Gallery 221 features Tampa native Josette Urso, who is now based in New York and shows her work internationally, so this is a coup for 221. It's an example of how Katherine Gibson, the gallery's director, has invigorated the exhibition schedule using her many contacts.
Most of us know Urso as an abstract landscape painter who is more interested in interpreting a sense of place rather tha n representing it.
There are works in Taking Place — Drawings by Josette Urso with her signature lyricism but many are harder edged and more realistic. The signature piece is a large, site-specific vinyl wall drawing of a New York neighborhood that takes a long view of its buildings packed together, bisected by streets. A study for it, shown here, is a complex negotiation of strong black lines and surrounding white space that suggest the energy of the view. The exhibition includes a six-minute video by Urso (she films her feet in motion on her many forays for subject matter) and watercolors.

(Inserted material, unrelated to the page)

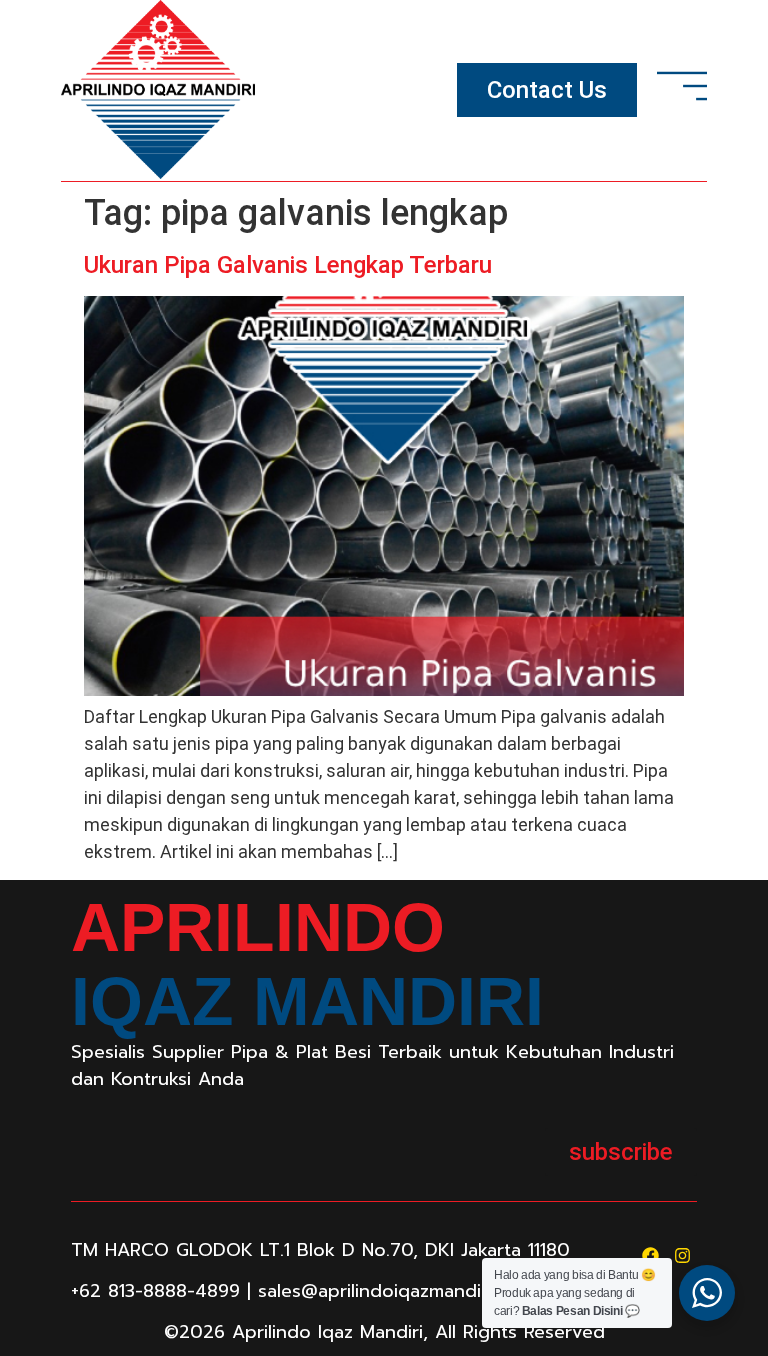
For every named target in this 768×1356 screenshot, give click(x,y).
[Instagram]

Urso will be at the gallery Sept. 5 for a talk from 3 to 4 p.m. and Sept. 6 for a reception from 5 to 7 p.m. She and Lynn Whitelaw, Leepa-Rattner Museum of Art curator and longtime friend, will have an informal discussion during the reception. Both events are free.
For Clayton Galleries, summer is a time to showcase artists who have ongoing representation there (as opposed to special exhibitions with new artists) and many perennial favorites always line the walls. It can be a bit of a hodgepodge with so many different media and styles, sort of like a very interesting conversation among a lot of opinionated talkers, but it's stimulating. And because owner Cathy Clayton does represent all of them, she can usually pull other works by those artists that she has in storage areas.
Among the artists are Peter Brown, Bruce Marsh, Robin Cody, Dolores Coe, Benjamin Dimmitt, Craig Rubadoux, Joyce Ely-Walker, Roberta Schofield and Jeffrey Kronsnoble.
Parts of Tampa will be busy, even inaccessible, during the coming week but both of these galleries are well outside the Republican National Convention activity areas so access, traffic and parking won't be issues.
But it's too hot to get out? Ceramicist Jack Boyle has an alternative: artistfinder.info. It's a new website that catalogues Florida artists by medium. He describes it as "very much like an online art festival."